Court finds 24HR Trading Academy unlawfully promoted CFD trading
The High Court has delivered a summary judgement in proceedings launched by the Financial Conduct Authority (CA) against 24HR Trading Academy Limited.
The Court determined that 24HR Trading, run by Mohammed Fuaath Haja Maideen Maricar, contravened the Financial Services and Markets Act 2000 (FSMA) by providing unauthorised investment advice to consumers via WhatsApp messages. The Court also found that Mr Maricar was knowingly concerned in his company’s contraventions of FSMA.
Judge Jonathan Richards sitting as a Deputy High Court Judge also ordered Mr Maricar to pay restitution in excess of £530,000. The recovered funds will be distributed to 24HR Trading customers. The Court has also made orders preventing 24HR Trading from further breaching FSMA.

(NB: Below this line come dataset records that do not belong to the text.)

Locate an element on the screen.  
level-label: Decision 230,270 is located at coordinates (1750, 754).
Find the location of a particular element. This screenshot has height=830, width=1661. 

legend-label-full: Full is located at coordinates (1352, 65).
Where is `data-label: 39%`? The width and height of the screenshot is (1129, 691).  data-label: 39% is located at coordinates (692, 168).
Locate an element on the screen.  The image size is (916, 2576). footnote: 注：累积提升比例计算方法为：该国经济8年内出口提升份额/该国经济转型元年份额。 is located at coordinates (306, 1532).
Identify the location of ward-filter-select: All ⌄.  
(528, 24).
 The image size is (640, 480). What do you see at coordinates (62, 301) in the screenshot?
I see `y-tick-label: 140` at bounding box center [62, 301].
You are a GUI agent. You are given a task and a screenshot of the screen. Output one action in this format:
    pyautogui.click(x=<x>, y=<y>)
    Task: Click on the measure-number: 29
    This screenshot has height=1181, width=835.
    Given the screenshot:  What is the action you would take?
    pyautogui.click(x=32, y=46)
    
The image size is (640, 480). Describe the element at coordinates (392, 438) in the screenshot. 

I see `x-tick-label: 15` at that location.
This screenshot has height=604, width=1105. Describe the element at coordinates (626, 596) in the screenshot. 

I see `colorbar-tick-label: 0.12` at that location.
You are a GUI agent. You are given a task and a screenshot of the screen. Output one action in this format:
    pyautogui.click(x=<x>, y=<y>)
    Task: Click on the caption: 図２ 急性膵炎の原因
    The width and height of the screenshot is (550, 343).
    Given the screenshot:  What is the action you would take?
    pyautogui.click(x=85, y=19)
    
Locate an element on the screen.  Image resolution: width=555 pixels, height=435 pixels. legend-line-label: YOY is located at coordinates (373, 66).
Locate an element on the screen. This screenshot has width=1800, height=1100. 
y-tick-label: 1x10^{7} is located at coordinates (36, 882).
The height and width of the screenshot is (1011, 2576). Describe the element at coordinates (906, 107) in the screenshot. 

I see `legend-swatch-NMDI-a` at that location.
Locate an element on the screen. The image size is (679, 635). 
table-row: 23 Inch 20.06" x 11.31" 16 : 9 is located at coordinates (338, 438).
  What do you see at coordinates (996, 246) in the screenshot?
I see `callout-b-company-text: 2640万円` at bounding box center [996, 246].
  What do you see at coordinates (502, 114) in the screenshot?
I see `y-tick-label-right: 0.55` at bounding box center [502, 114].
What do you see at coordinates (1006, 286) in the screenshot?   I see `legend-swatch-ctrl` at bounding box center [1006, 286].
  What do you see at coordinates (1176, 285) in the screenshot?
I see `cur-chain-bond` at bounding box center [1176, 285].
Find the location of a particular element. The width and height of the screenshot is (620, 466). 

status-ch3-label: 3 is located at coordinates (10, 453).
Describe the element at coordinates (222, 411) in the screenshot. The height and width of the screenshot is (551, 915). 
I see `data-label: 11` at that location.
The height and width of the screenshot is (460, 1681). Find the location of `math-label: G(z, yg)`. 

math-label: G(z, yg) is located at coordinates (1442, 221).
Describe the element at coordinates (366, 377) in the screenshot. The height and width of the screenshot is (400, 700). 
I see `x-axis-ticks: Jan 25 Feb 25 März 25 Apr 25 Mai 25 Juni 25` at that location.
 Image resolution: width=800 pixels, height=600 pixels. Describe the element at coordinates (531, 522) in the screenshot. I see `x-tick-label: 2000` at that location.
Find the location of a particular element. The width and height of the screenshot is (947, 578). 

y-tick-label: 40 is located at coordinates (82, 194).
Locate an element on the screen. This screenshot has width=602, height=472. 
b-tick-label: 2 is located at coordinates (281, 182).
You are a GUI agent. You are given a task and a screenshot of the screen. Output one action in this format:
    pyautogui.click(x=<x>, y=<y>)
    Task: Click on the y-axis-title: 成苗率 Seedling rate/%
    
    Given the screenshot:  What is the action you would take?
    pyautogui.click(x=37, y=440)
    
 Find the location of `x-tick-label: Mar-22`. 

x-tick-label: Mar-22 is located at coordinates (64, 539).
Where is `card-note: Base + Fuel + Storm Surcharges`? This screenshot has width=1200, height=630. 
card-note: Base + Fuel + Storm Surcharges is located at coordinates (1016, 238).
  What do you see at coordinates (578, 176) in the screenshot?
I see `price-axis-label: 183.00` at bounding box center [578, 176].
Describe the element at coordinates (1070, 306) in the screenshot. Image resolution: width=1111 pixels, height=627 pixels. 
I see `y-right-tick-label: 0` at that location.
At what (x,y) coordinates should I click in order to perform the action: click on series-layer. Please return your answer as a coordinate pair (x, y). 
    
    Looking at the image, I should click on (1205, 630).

The Court found that 24HR Trading unlawfully provided trading signals to consumers for a fee. The trading signals were sent via WhatsApp and contained recommendations about CFDs on currencies and commodities. The Court found that these signals amounted to unlawful investment advice.
Unauthorised investment advice exposes consumers to the risk of substantial losses because the adviser has not met the FCA’s tests of competence and fitness; nor do consumers have access to the Financial Ombudsman Service or the Financial Services Compensation Scheme if things go wrong.
24HR Trading also encouraged consumers to open trading accounts with ‘partnered brokers’ to place their CFD trades. Mr Maricar received significant sign-up and other commissions from these brokers. This conduct was found to constitute both financial promotion and making arrangements with a view to consumers acquiring investments.
24HR Trading and Mr Maricar were not authorised by the FCA or exempt from authorisation, and the promotional communications were not approved by an authorised person.
Let’s recall that the FCA launched proceedings in the High Court against 24HR Trading and Mr Maricar in April 2020.